Prima (1 febbraio 2012)

Dopo (10 febbraio 2012)



Dopo la nostra denuncia sul sito Pikaia (il portale dell’evoluzione) sono state rimosse le indicazioni sui convegni organizzati dall’UAAR.

 

Perché il responsabile, Telmo Pievani, cerca di nascondere i suoi legami con l’UAAR?

 

Forse si è reso conto che si tratta di un abbraccio mortale per la credibilità dei neodarwinisti, oppure lui stesso non è più convinto di questa alleanza e cerca di prendere le distanze?

 

Solo pochi giorni fa, il 1 febbraio 2012, avevamo segnalato la stretta connessione tra i sito Pikaia (il portale dell’evoluzione) del prof. Telmo Pievani e l’associazione UAAR (Unione Atei e Agnostici Razionalisti), in un articolo intitolato UAAR-Pikaia “connection”.

La cosa non deve aver lasciato indifferenti quelli di Pikaia, infatti meno di 10 giorni dopo è stato fatto un intervento per eliminare quella imbarazzante connessione (ben 8 conferenze su 17 per il Darwin Day erano organizzate dall’UAAR).  Andando oggi sul sito Pikaia è infatti possibile constatare che il nome dell’UAAR è scomparso dalla lista delle conferenze.

Le iniziative organizzate dall’UAAR sono state dunque escluse da quelle segnalate?

Niente di tutto questo, le iniziative sono ancora lì, è stato solamente nascosto il fatto che vengano organizzate proprio dall’UAAR!

 

Ma per fare un servizio, anche nei confronti dei frequentatori di Pikaia, abbiamo provveduto a ripristinare la segnalazione:

 

 

Come si vede rispetto al 1 febbraio si sono aggiunte altre iniziative, passando da 17 a 43, quello che è rimasto invariato, è il fatto che più della metà sia sempre organizzata dall’UAAR, le sue conferenze sono infatti passate da 8 a 22.

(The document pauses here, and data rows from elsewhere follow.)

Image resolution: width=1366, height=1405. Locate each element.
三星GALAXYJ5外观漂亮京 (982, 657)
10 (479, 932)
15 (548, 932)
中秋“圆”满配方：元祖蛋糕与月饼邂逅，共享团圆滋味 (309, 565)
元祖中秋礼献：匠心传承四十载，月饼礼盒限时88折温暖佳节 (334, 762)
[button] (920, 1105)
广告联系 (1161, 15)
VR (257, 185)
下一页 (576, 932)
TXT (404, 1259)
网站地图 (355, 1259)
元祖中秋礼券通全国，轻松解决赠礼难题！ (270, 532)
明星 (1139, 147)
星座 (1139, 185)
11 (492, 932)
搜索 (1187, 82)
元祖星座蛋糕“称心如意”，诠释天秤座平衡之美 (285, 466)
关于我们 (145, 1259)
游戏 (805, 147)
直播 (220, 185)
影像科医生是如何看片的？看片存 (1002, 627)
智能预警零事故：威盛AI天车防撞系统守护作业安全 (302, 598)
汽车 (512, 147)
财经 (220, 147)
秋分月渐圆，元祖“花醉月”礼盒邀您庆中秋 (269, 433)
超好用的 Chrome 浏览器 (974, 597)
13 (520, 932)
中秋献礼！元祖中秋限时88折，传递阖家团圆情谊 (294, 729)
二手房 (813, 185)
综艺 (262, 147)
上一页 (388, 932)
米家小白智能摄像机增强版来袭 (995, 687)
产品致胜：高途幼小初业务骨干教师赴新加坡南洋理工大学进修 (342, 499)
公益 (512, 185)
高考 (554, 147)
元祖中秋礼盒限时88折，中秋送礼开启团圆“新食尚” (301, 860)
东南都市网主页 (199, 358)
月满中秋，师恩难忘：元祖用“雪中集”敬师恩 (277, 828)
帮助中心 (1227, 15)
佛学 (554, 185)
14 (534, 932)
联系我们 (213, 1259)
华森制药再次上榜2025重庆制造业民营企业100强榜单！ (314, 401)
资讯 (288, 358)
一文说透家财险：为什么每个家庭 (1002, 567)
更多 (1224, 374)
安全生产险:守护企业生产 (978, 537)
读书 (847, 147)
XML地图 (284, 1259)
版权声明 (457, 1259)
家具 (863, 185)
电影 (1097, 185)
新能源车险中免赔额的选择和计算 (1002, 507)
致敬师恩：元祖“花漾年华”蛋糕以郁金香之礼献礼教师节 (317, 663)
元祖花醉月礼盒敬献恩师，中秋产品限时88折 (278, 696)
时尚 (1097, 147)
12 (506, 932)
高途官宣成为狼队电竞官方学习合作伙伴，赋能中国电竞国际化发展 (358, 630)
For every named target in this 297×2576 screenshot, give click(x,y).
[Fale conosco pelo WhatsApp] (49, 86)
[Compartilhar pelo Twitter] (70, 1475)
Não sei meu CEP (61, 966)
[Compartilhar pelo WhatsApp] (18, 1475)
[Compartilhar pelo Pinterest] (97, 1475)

Il fatto che aumentando il numero delle iniziative la percentuale di quelle organizzate dall’UAAR sia rimasta invariata va a costituire la conferma che mentre quella darwiniana è una teoria scientifica,  il darwinismo è un potente strumento ideologico.

Una prova troppo pericolosa del secondo fine che anima i darwinisti, una connessione in grado di mettere seriamente in crisi la loro presunta difesa della verità scientifica.

 

A questo punto per il responsabile del sito Pikaia, il prof. Telmo Pievani, è doveroso spiegare (in primis ai suoi lettori) il perché di questa scelta, i casi sono due:

1) Il prof. ha capito che l’alleanza con l’UAAR è in realtà un abbraccio mortale e ha quindi deciso di sganciarsi dal pericoloso alleato.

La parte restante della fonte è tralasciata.